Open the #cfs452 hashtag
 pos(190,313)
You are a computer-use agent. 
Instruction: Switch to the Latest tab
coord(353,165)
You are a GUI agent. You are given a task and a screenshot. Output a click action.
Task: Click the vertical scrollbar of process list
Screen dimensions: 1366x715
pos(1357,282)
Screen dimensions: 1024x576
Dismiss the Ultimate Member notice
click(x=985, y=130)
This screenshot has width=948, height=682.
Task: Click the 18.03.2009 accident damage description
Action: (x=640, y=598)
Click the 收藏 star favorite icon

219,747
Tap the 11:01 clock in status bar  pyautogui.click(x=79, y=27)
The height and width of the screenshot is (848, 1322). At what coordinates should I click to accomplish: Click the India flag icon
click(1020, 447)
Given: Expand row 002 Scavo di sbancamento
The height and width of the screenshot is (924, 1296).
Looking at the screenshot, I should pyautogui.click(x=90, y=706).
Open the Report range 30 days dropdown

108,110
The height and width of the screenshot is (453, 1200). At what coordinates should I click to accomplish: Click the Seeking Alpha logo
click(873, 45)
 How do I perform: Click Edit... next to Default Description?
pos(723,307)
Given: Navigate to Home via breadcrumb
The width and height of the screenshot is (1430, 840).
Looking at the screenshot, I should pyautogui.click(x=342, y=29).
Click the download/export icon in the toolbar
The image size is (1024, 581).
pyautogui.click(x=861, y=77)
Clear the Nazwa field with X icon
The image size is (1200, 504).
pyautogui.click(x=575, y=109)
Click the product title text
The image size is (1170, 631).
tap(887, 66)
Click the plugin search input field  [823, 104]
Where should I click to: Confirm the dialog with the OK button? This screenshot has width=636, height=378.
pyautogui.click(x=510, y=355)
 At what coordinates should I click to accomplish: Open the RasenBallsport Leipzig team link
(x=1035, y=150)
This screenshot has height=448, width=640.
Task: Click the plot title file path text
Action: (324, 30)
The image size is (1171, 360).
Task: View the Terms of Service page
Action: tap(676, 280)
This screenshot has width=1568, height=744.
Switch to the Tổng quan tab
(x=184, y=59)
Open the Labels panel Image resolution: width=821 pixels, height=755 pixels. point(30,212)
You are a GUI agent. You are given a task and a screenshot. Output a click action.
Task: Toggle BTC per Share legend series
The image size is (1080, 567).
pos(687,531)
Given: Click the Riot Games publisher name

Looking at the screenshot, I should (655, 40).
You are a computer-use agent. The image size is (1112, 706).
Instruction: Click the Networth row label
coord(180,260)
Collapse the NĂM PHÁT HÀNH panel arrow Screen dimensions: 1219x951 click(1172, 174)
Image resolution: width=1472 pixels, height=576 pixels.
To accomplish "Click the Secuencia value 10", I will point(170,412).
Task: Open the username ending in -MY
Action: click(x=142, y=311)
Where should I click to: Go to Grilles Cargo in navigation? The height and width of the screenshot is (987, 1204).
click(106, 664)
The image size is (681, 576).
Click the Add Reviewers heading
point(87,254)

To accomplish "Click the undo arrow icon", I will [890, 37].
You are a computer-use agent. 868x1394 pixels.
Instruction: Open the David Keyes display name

PROBLEM DESCRIPTION ::
Within the records, on how many lines does the word "resolution" appear? Provide the number alone.

EXERCISE RESULT ::
2